Jim and I had a nice dinner at GALLAGHER’s. While we were having our cocktails I saw my brother, John, and his friend, Marty, working there tonight. I also spotted Debbie Follrath, a high-school gal a year or two younger than I. She was looking ever-so-ravishing.
I confided in Jim, “Boy…did I…and do I…still have a crush on that one.”
Jim commented, “You have good taste.”
The dinner was put on my tab! It’s okay. I didn’t mind. After dinner we lounged around and Jim could feel the distance between us. It was me. I didn’t want to get involved or really initiate any sexual moves because I would have felt too guilty with Paloma ‘gentle on my mind’. The past experience with George was telling me to back away from this male-to-male crap. I wanted to see the ‘better’ sex (?). A little voice was telling me to date Tammy or Paloma or possibly Debbi Follrath! Then I thought of Rick Clark and the mad crush I had on him, wondering if that would ever be possible (?).
Jim and I drove out to Martinez with plans to sleep together without my little brother coming in at 3AM to be confused (with seeing me in bed with another guy).
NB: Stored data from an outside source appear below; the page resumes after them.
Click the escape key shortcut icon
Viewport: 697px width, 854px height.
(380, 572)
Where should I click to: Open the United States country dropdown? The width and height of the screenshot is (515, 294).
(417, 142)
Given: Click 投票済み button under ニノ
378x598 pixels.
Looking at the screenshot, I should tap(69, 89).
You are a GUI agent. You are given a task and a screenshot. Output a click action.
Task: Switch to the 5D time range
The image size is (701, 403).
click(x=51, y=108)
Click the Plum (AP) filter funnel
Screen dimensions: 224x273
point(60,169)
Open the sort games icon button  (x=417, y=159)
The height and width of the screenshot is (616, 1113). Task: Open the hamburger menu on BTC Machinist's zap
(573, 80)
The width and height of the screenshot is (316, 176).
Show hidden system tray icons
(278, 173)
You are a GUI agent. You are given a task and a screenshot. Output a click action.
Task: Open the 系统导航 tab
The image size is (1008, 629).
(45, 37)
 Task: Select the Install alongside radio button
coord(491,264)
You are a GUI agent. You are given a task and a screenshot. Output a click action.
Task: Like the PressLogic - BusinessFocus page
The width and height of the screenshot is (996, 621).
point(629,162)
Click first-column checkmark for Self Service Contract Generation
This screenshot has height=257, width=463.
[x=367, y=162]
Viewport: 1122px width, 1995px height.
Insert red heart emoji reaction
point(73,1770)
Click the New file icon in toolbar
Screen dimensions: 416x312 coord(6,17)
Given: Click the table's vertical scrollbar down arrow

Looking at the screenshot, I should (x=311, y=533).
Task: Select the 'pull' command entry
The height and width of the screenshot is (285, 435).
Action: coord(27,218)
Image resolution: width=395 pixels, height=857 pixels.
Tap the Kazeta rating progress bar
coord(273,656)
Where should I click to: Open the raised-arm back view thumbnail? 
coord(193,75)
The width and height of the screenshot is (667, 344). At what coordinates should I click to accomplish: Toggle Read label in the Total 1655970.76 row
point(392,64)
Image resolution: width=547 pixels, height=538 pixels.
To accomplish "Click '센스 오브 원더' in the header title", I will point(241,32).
While in Martinez, about all we did do was sleep. Nothing else! I wasn’t ‘into the scene’. Jim seemed very depressed, thinking I was not attracted to him. And now that I look twice I find that I am really NOT totally attracted to the fellow. His snoring aggravates me, too. Ugh! I couldn’t believe that he had TEEN-16 Magazines in his bedroom night table drawers. What a child molester! Ha-ha.
…but from the very start I felt myself lost in her world.